Rewrite the records below, changing every instance of "Image resolution" to "Screen resolution" and leaving all other text intact.

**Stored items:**
○ ○ ○ ○ ○ ○ ○

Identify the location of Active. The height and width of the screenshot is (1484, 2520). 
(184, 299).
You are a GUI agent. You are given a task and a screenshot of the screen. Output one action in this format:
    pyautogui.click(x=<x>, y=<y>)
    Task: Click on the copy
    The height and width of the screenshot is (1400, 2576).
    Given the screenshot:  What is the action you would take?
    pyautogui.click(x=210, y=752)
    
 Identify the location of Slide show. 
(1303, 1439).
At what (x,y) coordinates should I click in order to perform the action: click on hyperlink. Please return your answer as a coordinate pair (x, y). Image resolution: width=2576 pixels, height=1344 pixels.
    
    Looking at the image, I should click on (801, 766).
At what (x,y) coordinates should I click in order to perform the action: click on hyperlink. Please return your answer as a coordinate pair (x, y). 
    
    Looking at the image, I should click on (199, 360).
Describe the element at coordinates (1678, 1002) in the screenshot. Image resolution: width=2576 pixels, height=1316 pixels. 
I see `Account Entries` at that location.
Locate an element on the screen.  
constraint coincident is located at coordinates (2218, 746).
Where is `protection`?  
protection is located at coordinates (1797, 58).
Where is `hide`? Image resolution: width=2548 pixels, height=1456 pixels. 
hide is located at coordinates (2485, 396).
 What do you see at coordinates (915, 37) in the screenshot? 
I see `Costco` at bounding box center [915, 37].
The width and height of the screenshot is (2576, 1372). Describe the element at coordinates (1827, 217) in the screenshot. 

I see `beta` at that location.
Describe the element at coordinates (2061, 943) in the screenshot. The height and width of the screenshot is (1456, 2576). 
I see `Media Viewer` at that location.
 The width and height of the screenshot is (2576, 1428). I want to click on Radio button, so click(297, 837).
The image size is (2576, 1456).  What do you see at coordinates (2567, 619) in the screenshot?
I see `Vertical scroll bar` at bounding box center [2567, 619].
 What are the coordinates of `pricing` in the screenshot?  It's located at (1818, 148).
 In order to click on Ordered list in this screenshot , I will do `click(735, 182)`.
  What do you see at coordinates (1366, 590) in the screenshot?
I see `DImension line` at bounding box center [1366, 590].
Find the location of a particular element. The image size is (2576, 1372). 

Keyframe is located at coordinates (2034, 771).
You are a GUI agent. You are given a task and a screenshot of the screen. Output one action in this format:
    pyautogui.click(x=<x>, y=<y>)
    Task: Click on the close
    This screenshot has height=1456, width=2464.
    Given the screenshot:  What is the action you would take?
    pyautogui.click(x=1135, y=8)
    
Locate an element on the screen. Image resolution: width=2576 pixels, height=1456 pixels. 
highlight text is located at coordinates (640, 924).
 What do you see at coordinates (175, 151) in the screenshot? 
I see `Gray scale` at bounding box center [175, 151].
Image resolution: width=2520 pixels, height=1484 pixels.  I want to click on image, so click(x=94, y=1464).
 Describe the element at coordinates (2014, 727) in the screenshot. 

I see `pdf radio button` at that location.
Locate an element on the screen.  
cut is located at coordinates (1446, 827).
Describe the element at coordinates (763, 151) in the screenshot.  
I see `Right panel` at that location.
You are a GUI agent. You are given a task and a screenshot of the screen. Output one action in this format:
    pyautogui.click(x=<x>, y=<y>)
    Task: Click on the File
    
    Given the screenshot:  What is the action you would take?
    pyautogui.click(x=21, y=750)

○ ○ ○ ○ ○ ○ ○

**COMPLETED TASK:**
Identify the location of Active. The height and width of the screenshot is (1484, 2520). 
(184, 299).
You are a GUI agent. You are given a task and a screenshot of the screen. Output one action in this format:
    pyautogui.click(x=<x>, y=<y>)
    Task: Click on the copy
    The height and width of the screenshot is (1400, 2576).
    Given the screenshot:  What is the action you would take?
    pyautogui.click(x=210, y=752)
    
 Identify the location of Slide show. 
(1303, 1439).
At what (x,y) coordinates should I click in order to perform the action: click on hyperlink. Please return your answer as a coordinate pair (x, y). Screen resolution: width=2576 pixels, height=1344 pixels.
    
    Looking at the image, I should click on (801, 766).
At what (x,y) coordinates should I click in order to perform the action: click on hyperlink. Please return your answer as a coordinate pair (x, y). 
    
    Looking at the image, I should click on (199, 360).
Describe the element at coordinates (1678, 1002) in the screenshot. Screen resolution: width=2576 pixels, height=1316 pixels. 
I see `Account Entries` at that location.
Locate an element on the screen.  
constraint coincident is located at coordinates (2218, 746).
Where is `protection`?  
protection is located at coordinates (1797, 58).
Where is `hide`? Screen resolution: width=2548 pixels, height=1456 pixels. 
hide is located at coordinates (2485, 396).
 What do you see at coordinates (915, 37) in the screenshot? 
I see `Costco` at bounding box center [915, 37].
The width and height of the screenshot is (2576, 1372). Describe the element at coordinates (1827, 217) in the screenshot. 

I see `beta` at that location.
Describe the element at coordinates (2061, 943) in the screenshot. The height and width of the screenshot is (1456, 2576). 
I see `Media Viewer` at that location.
 The width and height of the screenshot is (2576, 1428). I want to click on Radio button, so click(297, 837).
The image size is (2576, 1456).  What do you see at coordinates (2567, 619) in the screenshot?
I see `Vertical scroll bar` at bounding box center [2567, 619].
 What are the coordinates of `pricing` in the screenshot?  It's located at (1818, 148).
 In order to click on Ordered list in this screenshot , I will do `click(735, 182)`.
  What do you see at coordinates (1366, 590) in the screenshot?
I see `DImension line` at bounding box center [1366, 590].
Find the location of a particular element. The image size is (2576, 1372). 

Keyframe is located at coordinates (2034, 771).
You are a GUI agent. You are given a task and a screenshot of the screen. Output one action in this format:
    pyautogui.click(x=<x>, y=<y>)
    Task: Click on the close
    This screenshot has height=1456, width=2464.
    Given the screenshot:  What is the action you would take?
    pyautogui.click(x=1135, y=8)
    
Locate an element on the screen. Screen resolution: width=2576 pixels, height=1456 pixels. 
highlight text is located at coordinates (640, 924).
 What do you see at coordinates (175, 151) in the screenshot? 
I see `Gray scale` at bounding box center [175, 151].
Screen resolution: width=2520 pixels, height=1484 pixels.  I want to click on image, so click(x=94, y=1464).
 Describe the element at coordinates (2014, 727) in the screenshot. 

I see `pdf radio button` at that location.
Locate an element on the screen.  
cut is located at coordinates (1446, 827).
Describe the element at coordinates (763, 151) in the screenshot.  
I see `Right panel` at that location.
You are a GUI agent. You are given a task and a screenshot of the screen. Output one action in this format:
    pyautogui.click(x=<x>, y=<y>)
    Task: Click on the File
    
    Given the screenshot:  What is the action you would take?
    pyautogui.click(x=21, y=750)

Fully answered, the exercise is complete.